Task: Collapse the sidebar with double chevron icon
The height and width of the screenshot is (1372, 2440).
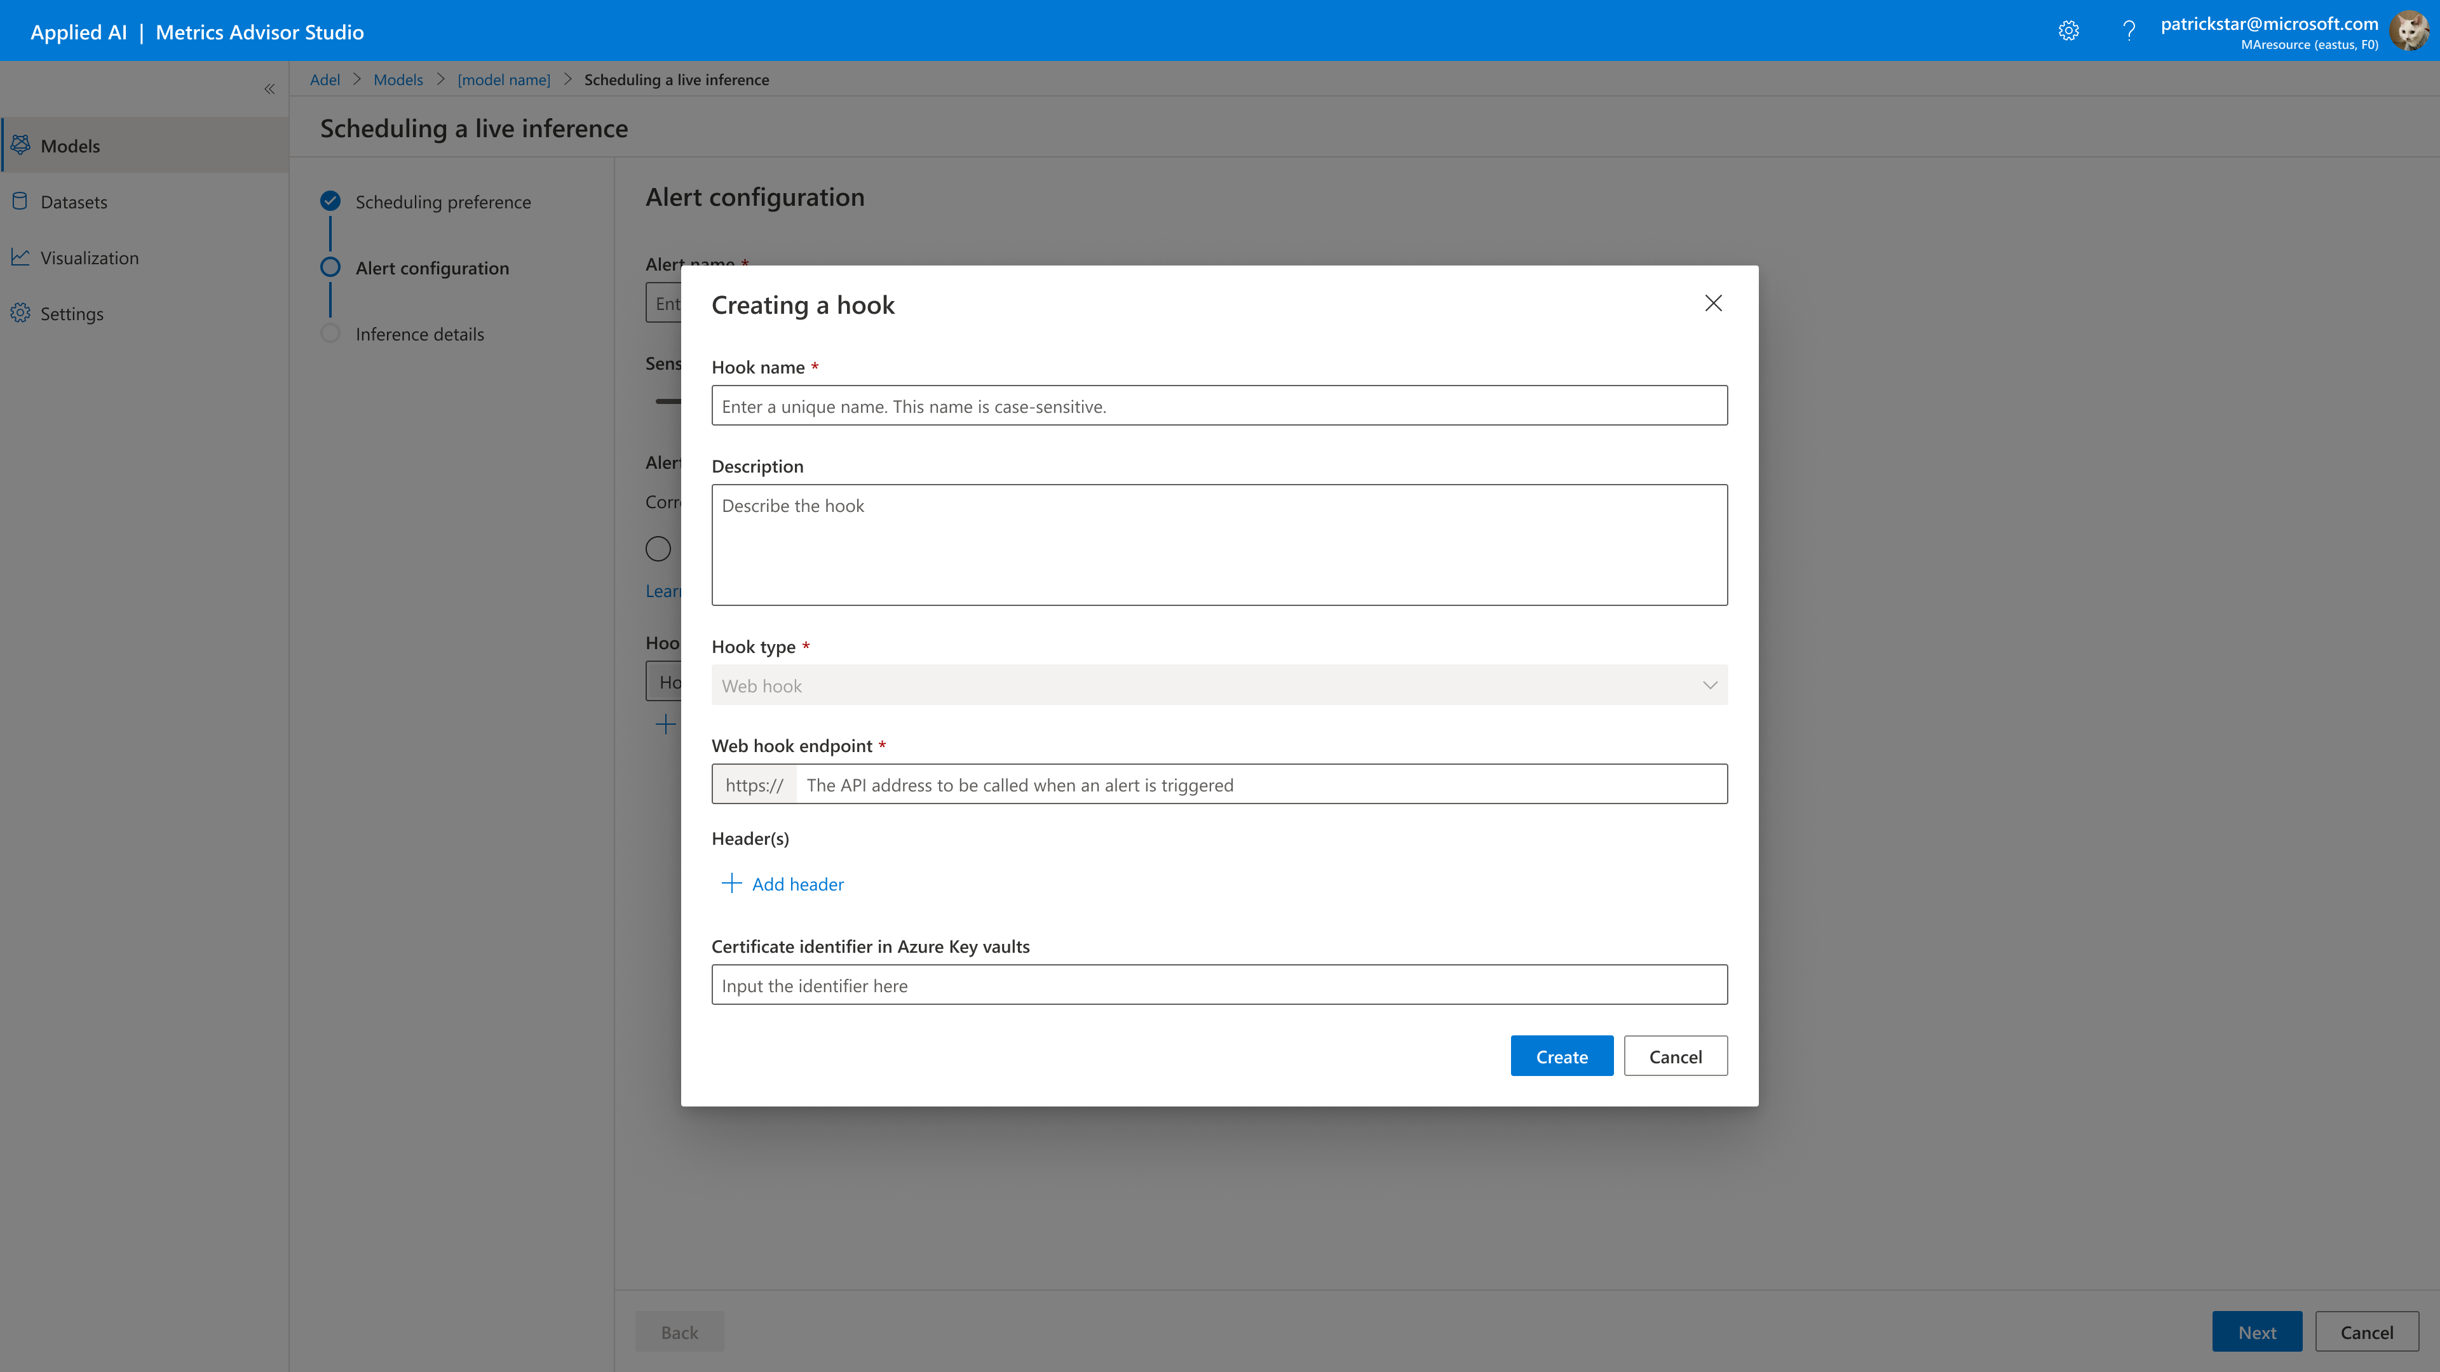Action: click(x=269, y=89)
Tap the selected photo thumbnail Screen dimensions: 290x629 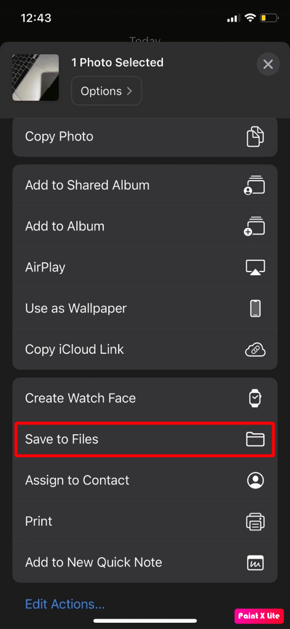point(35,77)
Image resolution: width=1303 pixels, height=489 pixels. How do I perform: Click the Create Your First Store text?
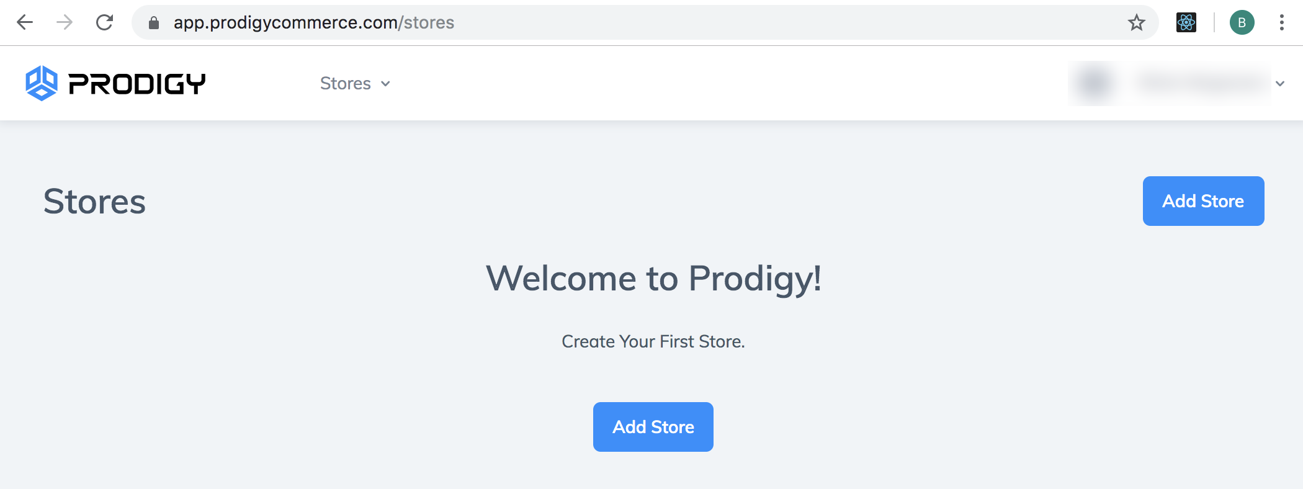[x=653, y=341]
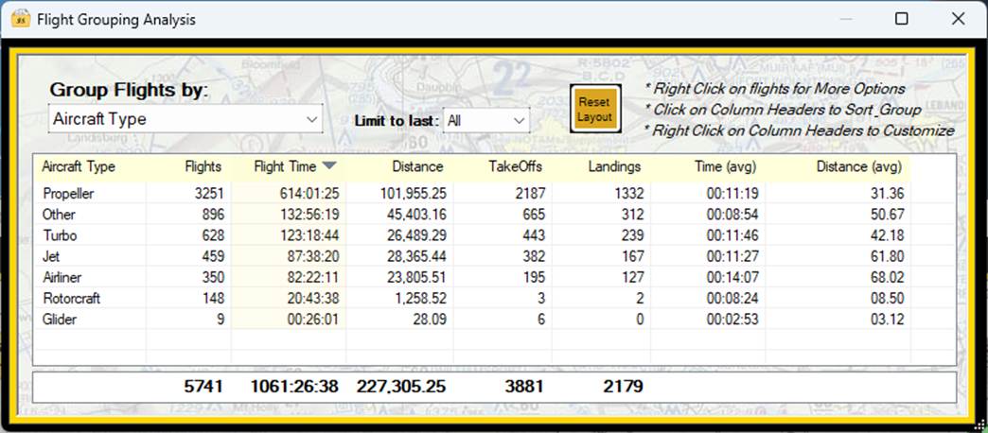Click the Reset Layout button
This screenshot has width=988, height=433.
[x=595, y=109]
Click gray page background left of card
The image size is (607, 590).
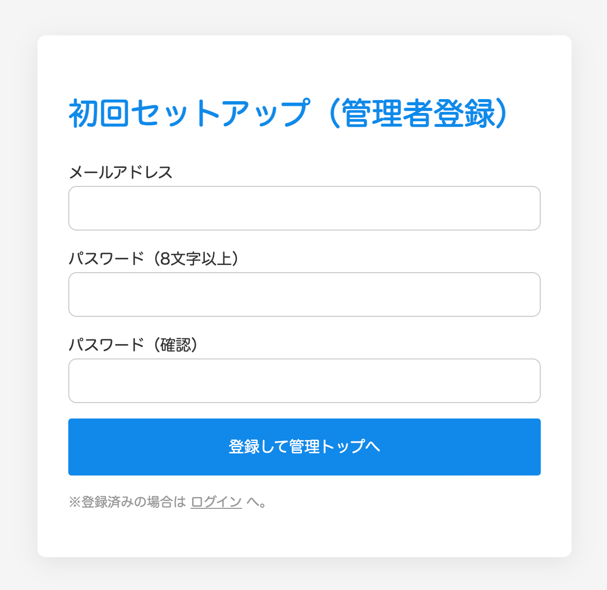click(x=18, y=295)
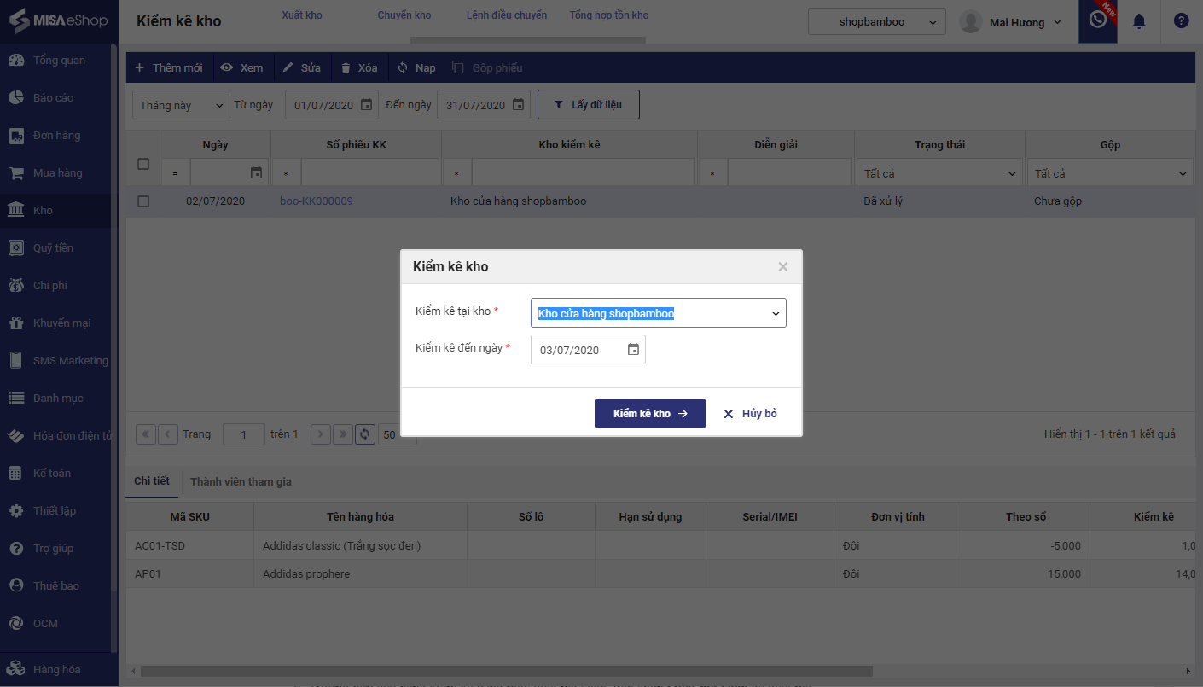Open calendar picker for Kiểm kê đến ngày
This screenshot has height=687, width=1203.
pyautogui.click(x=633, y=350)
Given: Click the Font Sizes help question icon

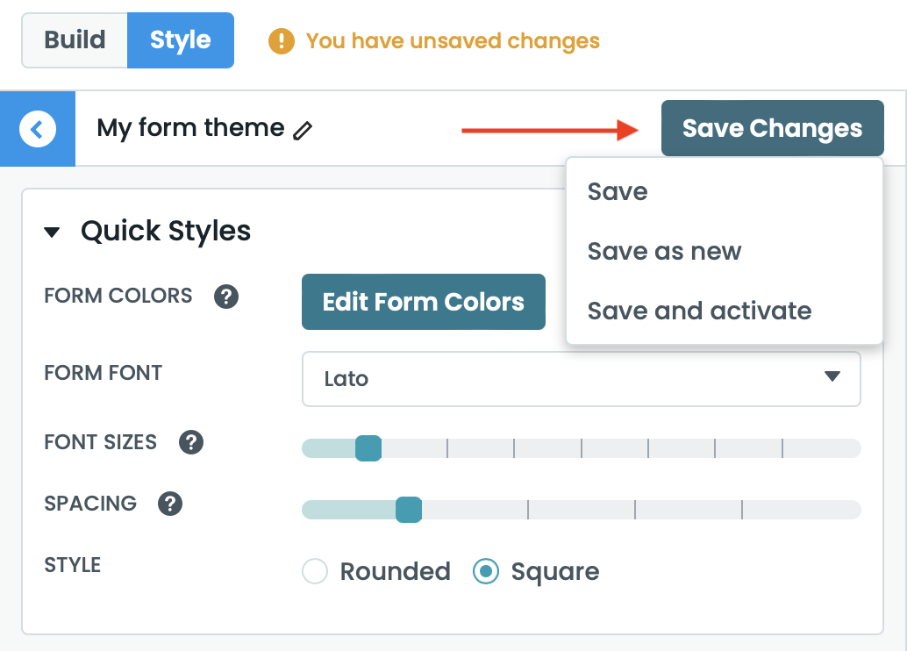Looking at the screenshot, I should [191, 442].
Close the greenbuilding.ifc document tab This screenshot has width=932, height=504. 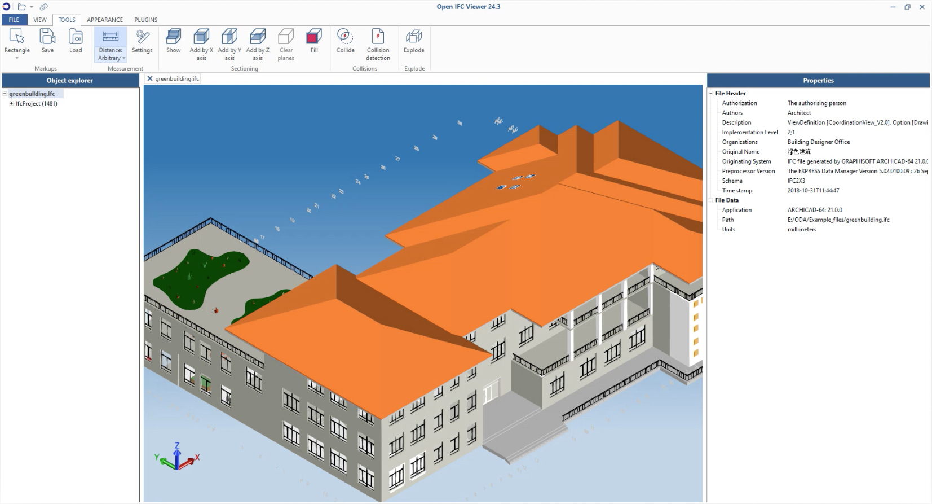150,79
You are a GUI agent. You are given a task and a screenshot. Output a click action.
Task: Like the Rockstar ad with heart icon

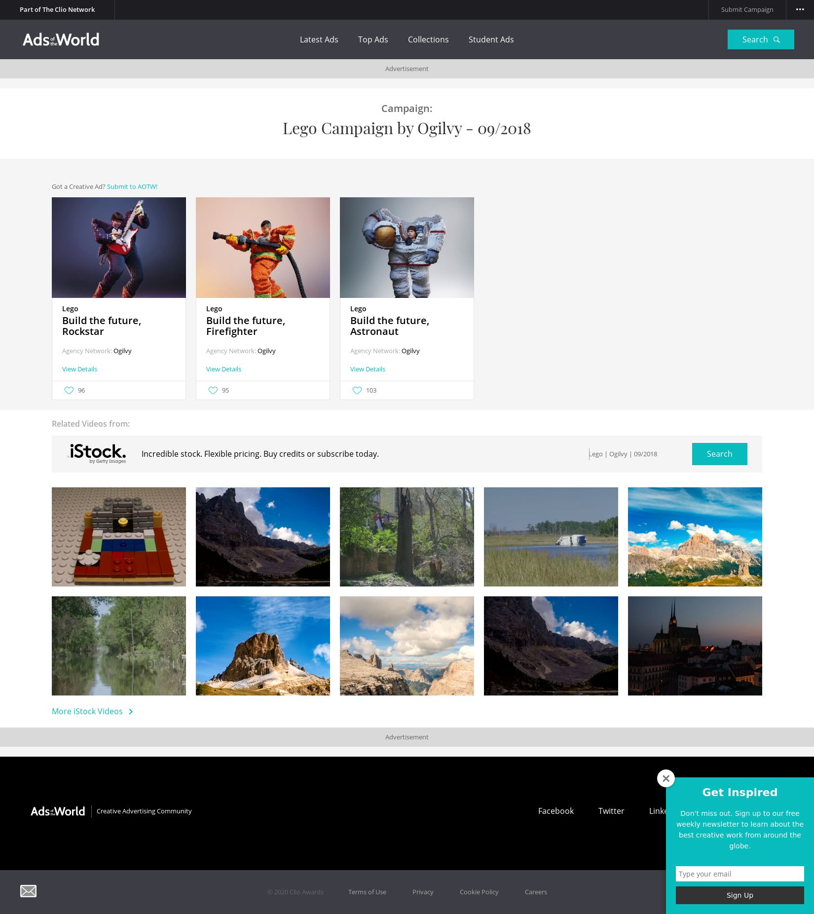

■ Required work ■
Convert the rows, starting with the line containing "You are a GUI" and going on through the end of the rows, into a Markdown table with the columns No. and Line. Number each line, and leave out blank lines and pictures.

■ Answer for this exercise ■
| No. | Line |
|---|---|
| 1 | You are a GUI agent. You are given a task and a screenshot. Output a click action. |
| 2 | Task: Like the Rockstar ad with heart icon |